25 August 2009

The belly of the paradox

I am really reasonating with a phrase of Thomas Merton's right now: 'I am being carried towards God in the belly of a paradox'. Not quite sure where I am supposed to be; not quite sure what I am being asked to do; but sure that all I have to do is keep praying, keep listening, keep trusting that the way will become clearer. Some light was shed the other night during a long Facebook conversation with a monk friend of mine in Australia who is approaching his solemn profession in a few weeks' time. He had some suggestions I had not thought of, but it was interesting that overall he affirmed the general tenor of where I'm going - what was even more interesting was that his journey is a bit similar right now! Not the discernment-to-monastic-community bit - that's sorted - but discernment to the priesthood and how that fits with his vocation as a Brother.

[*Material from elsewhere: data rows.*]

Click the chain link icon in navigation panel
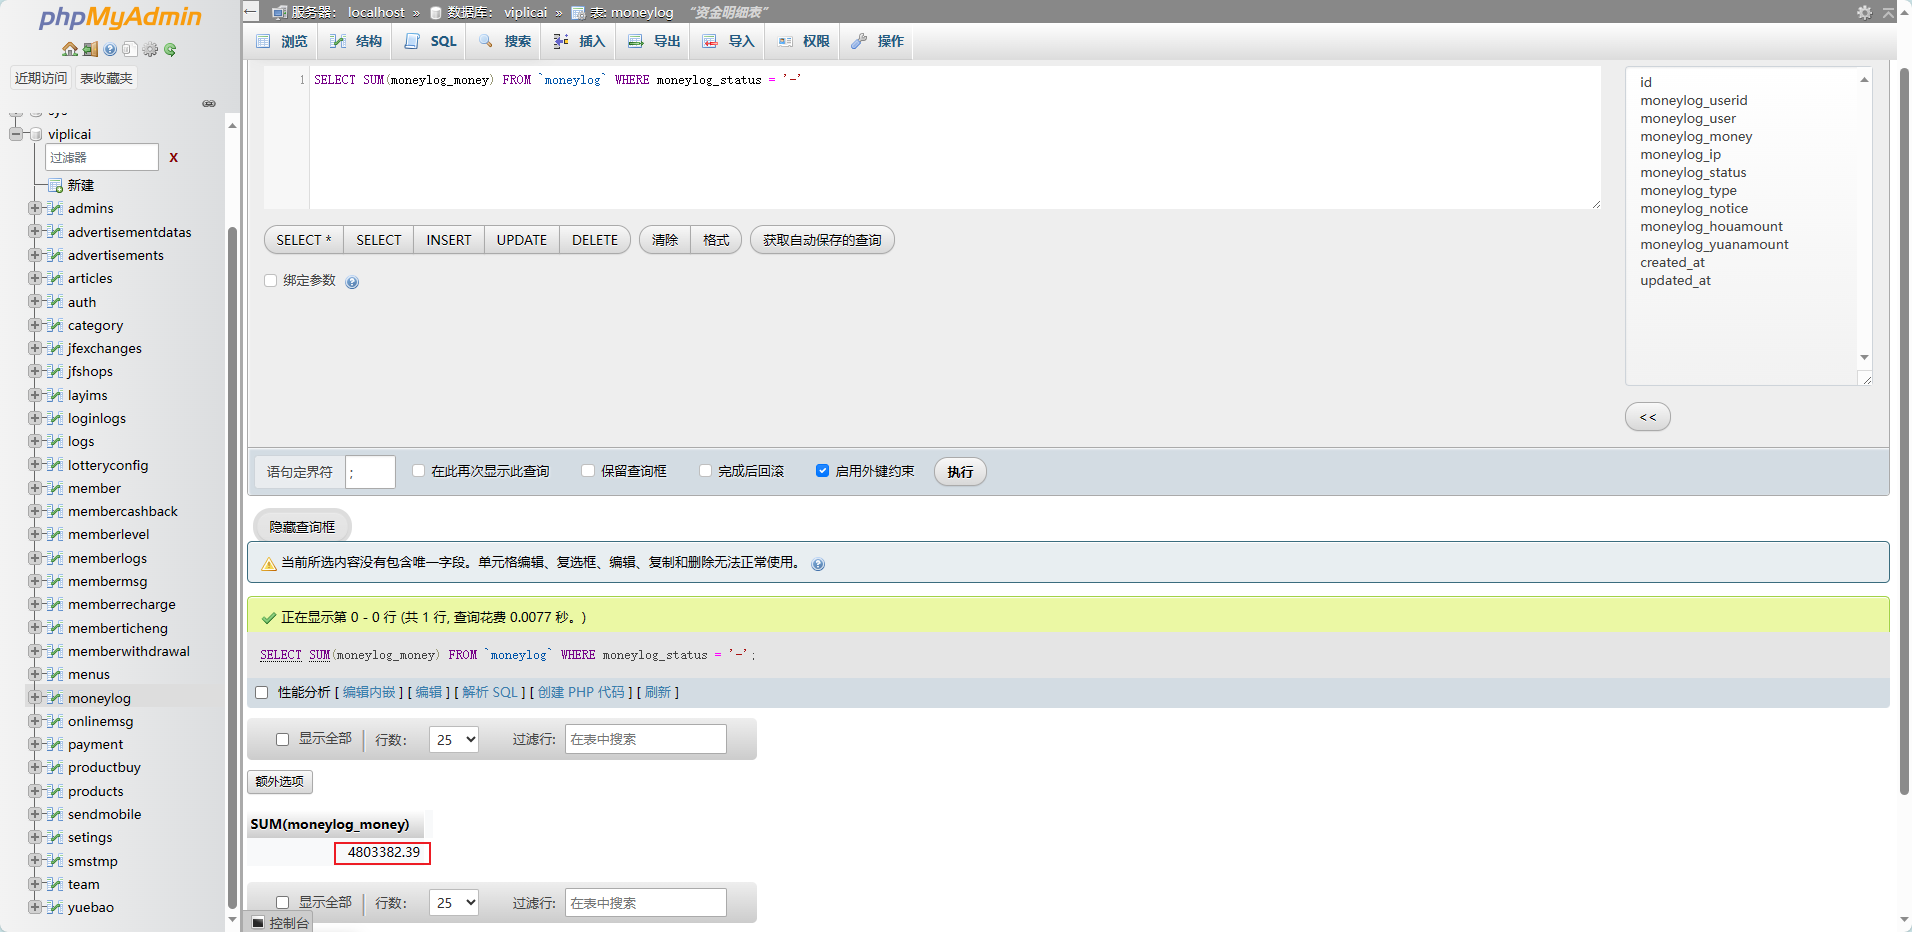Image resolution: width=1912 pixels, height=932 pixels. (209, 104)
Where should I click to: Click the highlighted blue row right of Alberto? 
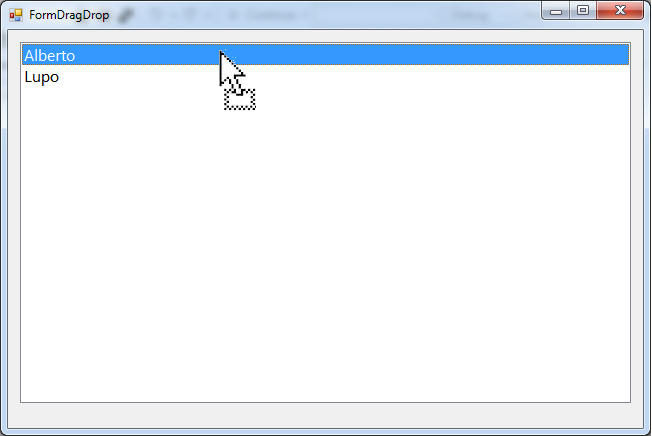click(352, 55)
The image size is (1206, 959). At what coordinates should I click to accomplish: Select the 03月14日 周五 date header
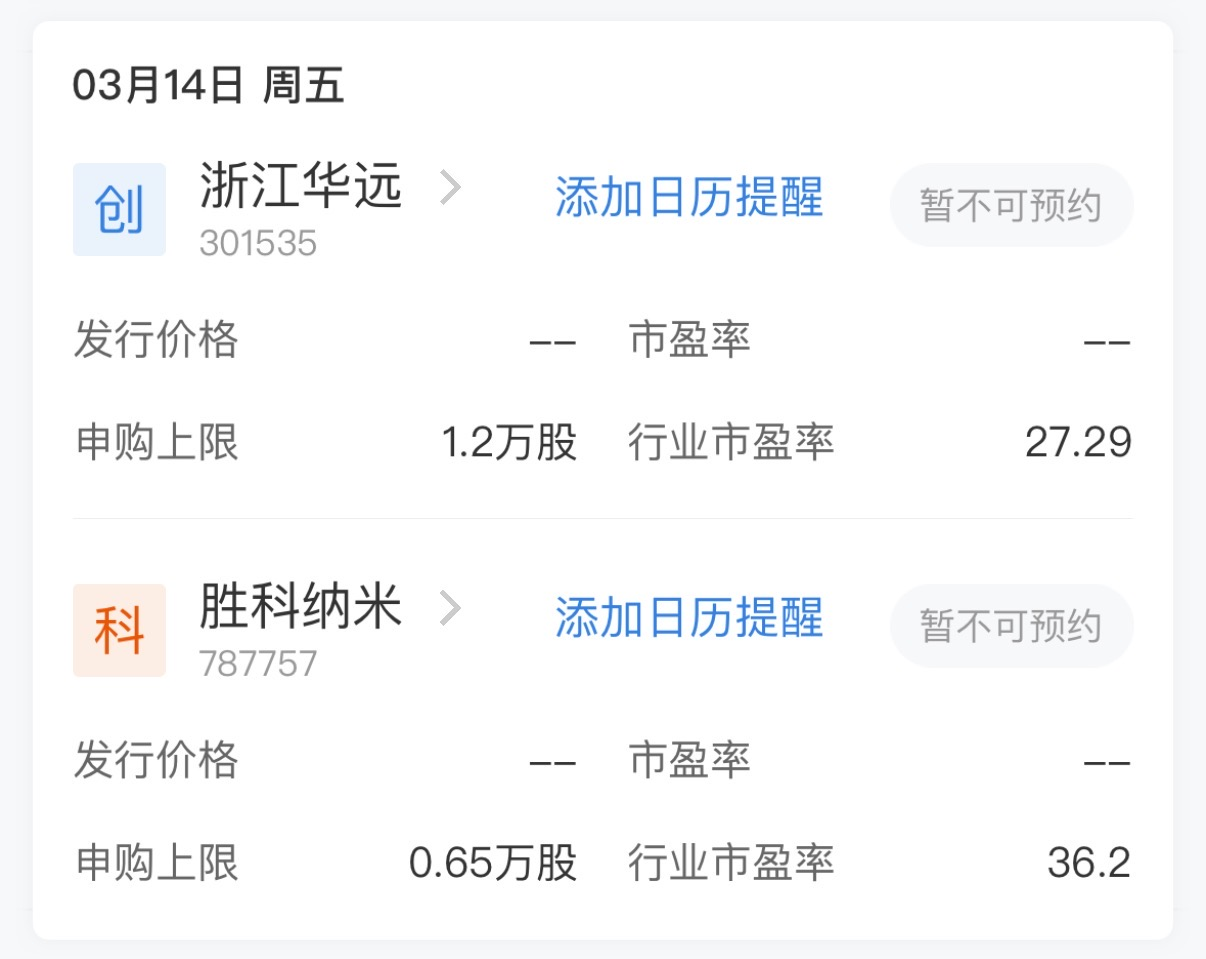pos(208,86)
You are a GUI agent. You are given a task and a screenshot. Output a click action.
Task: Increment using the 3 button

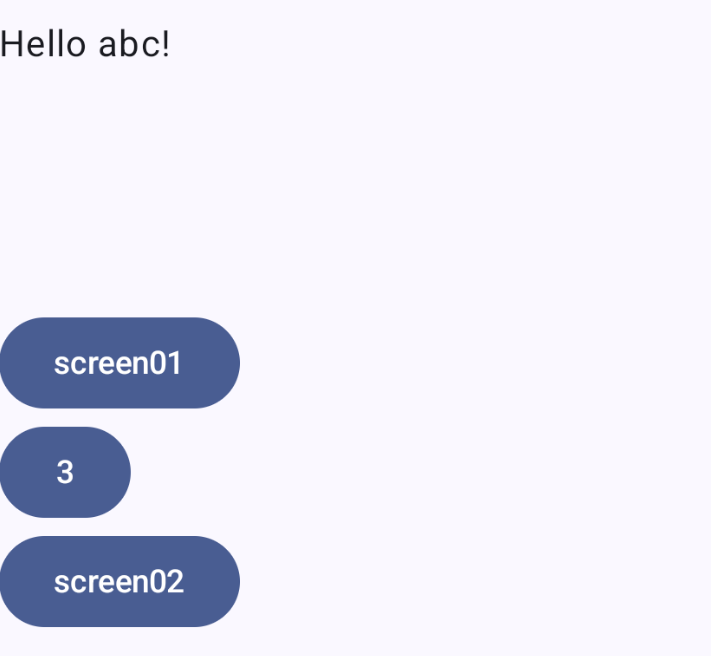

However, some light may be dawning from a rather unexpected quarter. Regular readers may have noticed the small reference to another Order I had enquired with. I still have not heard from them, and something I have found out about the Order is making me a bit twitchy. They are affiliated with Forward in Faith, which is an ultra-conservative body within the Anglican Church, and there are definitely bits of FIF that I am not comfortable with. The long wait for a reply and my own slight edginess has been making me wonder whether that community is the right place for me. The light came from another direction, from something Brother suggested, and I have written to a Benedictine order (which is in itself fairly scary for this Franciscan!) and will see what comes from that. Will keep posting!